I stumbled across this fascinating article in the New York Times Magazine about a school in New York City (of course, where else?) named Quest to Learn that uses video games as a central educational resource. There are so many different facets of life and education that the article directly and indirectly touches on, that this blog post will probably become over-long, but hey, where else am I going to post this?

What I want the reader to understand is that I'm not anti-video game. Dear God, the hours and hours I spent in the days before worries playing on systems from the Atari 2600 to the XBox 360. I also am not saying that a video game design course couldn't be integrated into existing curriculums and used interdisciplinarily to great effect. It's just that some of the ideas and philosophies driving the Quest to Learn school indicate what amounts to a scrubbing of all pre-21st century pedagogy in favor of funneling learning through video games.

Video games, essentially, teach us how to be more robotically functioning - greater response time! improved dexterity! increased peripheral vision! There has always been a decision-making function. In the great, old Atari game Pitfall it was, should I cross the lake by hopping on the croc heads or by swinging on that there vine? Decisions happen every day, nearly every instant, as physicists in favor of the infinite universes theory can tell you. So while video games can give us improved military skills and heap more decision-making on us, what they fail fundamentally to be able to teach us is the why in life.

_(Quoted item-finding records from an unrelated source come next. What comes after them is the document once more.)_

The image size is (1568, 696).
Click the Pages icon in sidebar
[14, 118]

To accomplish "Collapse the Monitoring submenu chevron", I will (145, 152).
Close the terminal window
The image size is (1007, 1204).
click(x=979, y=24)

Let's get to the thick of things. The article states, "In a speech given the day before the start of the 2009 G-20 economic summit, Eric Schmidt, the chief executive of Google, offered his own tacit approval, suggesting that playing video games, especially online multiplayer games, fosters collaboration, and that collaboration, in turn, fosters innovation — making it good training for a career in technology. 'Everything in the future online is going to look like a multiplayer game,” Schmidt said. 'If I were 15 years old, that’s what I’d be doing right now.'"

But that's just it, Eric - I'm not 15. Nor are about five billion other people on the planet. Just because video games are fun, and because there are grown-ups who find dealing with them easier than dealing with being a grown-up, does not mean that a diversion meant primarily for people who don't have responsibilities 18 hours out of the day is suddenly supposed to be all we ever do and see.